[Text section]
[Start of section]

Josh Hawley January 6 surveillance video
Video shows Josh Hawley running from rioters on Jan. 6
01:31 - Source: CNN
CNN  — 

It took more than a year, but the January 6 committee got its revenge on Sen. Josh Hawley Thursday night.

Hawley, a Missouri Republican, had famously/infamously raised a fist in seeming support of the protestors who would go on to overrun the US Capitol on January 6, 2021.

He drew massive criticism for the gesture but refused to apologize. He insisted that he simply meant to demonstrate solidarity with Donald Trump’s supporters, noting that it was early in the day and none of the rioting and lawlessness had begun.

“I waved to them, gave them the thumbs-up, pumped my fist to them and thanked them for being there, and they had every right to do that,” Hawley explained in an interview with The Washington Post in May 2021.

Hawley went as far as to raise money off the fist-pump, selling mugs with an image of him making the gesture and the words “Show-Me Strong.” (He tweeted out a link for the mug Friday morning.)

The January 6 committee turned Hawley’s supposed gesture of strength and solidarity on its head Thursday. it first showed the fist-pump image and then unearthed video, from later in the day, of Hawley running from the Capitol as rioters entered the building.

To really embarrass Hawley, the committee even showed the footage in slow-motion. Rep. Adam Kinzinger, an Illinois Republican who serves on the January 6 committee, mocked Hawley in a tweet Friday morning, calling him “Fistpump McRunpants.”

[End of section]

[Listed records]
[Start of section]

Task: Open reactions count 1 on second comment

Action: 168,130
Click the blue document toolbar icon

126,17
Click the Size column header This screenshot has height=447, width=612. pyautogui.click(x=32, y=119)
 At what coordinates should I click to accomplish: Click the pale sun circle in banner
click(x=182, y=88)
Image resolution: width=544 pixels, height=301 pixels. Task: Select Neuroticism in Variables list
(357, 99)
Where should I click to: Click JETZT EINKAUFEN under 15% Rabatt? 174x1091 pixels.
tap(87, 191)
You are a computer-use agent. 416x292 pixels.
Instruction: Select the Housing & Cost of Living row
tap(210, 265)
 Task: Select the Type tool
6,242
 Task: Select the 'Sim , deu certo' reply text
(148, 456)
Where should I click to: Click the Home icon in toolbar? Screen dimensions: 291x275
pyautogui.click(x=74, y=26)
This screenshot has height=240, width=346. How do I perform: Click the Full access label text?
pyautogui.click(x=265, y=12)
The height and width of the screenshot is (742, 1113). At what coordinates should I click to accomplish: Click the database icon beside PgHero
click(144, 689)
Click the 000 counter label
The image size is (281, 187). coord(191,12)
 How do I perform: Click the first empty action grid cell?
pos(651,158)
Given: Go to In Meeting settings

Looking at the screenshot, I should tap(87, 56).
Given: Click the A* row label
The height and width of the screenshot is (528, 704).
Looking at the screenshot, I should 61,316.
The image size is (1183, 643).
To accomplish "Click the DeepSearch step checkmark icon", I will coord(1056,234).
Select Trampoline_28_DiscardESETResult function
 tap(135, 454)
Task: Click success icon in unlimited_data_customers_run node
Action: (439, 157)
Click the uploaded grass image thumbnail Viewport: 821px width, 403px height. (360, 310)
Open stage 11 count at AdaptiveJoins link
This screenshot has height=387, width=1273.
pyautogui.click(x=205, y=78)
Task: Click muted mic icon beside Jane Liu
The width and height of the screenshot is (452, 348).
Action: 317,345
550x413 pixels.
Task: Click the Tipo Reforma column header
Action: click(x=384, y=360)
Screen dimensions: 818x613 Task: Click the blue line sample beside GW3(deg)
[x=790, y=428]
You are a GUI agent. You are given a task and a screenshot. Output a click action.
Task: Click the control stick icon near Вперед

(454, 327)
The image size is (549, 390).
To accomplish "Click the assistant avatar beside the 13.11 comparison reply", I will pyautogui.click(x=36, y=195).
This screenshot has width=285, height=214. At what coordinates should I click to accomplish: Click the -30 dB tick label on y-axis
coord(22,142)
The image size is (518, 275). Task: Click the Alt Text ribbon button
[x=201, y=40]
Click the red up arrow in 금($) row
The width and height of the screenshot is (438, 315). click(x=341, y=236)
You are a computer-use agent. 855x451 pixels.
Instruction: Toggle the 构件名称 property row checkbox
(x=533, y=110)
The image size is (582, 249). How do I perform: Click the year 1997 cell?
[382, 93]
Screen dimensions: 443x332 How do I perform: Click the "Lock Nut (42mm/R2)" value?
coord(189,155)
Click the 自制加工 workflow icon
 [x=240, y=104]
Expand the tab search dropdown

[End of section]

[Activity list]
1) Please extract the part of the Hawley article that begins at the words "Hawley, a Missouri" and stops after "January 6, 2021.", copying it word for word.
2) Extend the Hawley article, picking up right after its final sentence.

[Answers to the exercises]
1)
Hawley, a Missouri Republican, had famously/infamously raised a fist in seeming support of the protestors who would go on to overrun the US Capitol on January 6, 2021.

2)
It instantly became a viral internet meme. Comparisons to Forrest Gump – “Run Hawley Run” – abounded. One video set Hawley’s run from the Capitol to the theme song from the “Benny Hill” show.

Which is, frankly, funny. But there’s an important point in here too.

Hawley’s day – from fist-pumping the crowd while safely ensconced behind barricades to running from that same crowd as they overran the Capitol – is indicative of the broader arc of the Republican Party on that day (and the days leading up to it.)

The majority of Republican members of Congress were more than willing to go along with – and even egg on – the notion that the election had been stolen from Trump. They both feared his wrath and knew that the base of the party was fired up about the idea.

Hawley’s fake tough-guy fist-pump was indicative of the message that the GOP as a whole wanted to send to its base: We’re with you and we’re fighting too.

Hawley fleeing from the Capitol later in the day speaks to the Frankenstein’s monster piece of this. Republicans, with their unwillingness to acknowledge the basic facts of the election, had created a mob – a mob that was looking to roll over anything in its path, up to and including those people who helped foment it.

For all of the revelations that have come out of the January 6 committee, it may be Hawley’s slow-motion run from the Capitol that is the most memorable – and powerful. He helped rile up the mob but then had to run from it, just like everyone else.

This story has been updated with additional information.